**TASK:** Tally the lines below that include the string "computer". Reply with the total only.

:::::

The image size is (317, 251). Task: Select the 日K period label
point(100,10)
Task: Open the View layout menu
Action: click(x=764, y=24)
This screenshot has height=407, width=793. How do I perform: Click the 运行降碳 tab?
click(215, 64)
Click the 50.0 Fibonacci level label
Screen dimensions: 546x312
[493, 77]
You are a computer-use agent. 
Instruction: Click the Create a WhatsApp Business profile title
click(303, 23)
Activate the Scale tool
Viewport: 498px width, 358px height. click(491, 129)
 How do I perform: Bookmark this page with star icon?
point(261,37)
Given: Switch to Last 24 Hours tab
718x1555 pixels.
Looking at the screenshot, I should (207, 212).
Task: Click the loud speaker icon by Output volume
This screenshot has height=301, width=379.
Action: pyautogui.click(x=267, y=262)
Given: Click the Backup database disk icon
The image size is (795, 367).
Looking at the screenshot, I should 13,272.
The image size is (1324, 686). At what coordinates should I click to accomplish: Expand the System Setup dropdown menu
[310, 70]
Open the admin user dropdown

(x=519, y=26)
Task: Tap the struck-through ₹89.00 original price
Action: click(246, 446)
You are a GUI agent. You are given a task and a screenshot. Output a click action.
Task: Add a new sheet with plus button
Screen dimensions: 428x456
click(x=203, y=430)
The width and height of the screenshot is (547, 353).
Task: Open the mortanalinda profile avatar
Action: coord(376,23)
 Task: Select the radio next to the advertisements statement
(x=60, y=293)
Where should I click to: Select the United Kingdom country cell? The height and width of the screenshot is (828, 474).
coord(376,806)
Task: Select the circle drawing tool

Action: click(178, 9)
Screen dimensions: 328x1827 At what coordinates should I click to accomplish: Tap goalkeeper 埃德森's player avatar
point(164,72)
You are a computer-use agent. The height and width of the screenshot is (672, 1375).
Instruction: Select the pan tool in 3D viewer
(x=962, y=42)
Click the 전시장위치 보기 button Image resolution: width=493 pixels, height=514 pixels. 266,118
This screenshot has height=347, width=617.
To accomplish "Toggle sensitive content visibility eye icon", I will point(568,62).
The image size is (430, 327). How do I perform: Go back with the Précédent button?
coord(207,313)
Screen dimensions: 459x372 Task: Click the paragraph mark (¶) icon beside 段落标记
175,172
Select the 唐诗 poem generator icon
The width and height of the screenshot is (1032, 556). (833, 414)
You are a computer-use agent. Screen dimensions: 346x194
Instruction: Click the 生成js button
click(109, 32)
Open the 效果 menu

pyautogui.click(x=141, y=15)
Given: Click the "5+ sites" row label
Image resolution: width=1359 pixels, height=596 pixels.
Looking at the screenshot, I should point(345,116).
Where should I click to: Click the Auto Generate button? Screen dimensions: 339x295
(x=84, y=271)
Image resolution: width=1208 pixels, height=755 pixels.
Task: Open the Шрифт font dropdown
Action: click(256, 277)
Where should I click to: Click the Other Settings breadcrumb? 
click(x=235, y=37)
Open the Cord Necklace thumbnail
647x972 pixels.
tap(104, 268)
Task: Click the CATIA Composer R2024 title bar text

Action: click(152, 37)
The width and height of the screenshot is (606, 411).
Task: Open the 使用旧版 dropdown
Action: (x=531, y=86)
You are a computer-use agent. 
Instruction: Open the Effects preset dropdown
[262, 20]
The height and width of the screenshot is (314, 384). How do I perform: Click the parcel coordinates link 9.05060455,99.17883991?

:::::

**EXPECTED ANSWER:** 4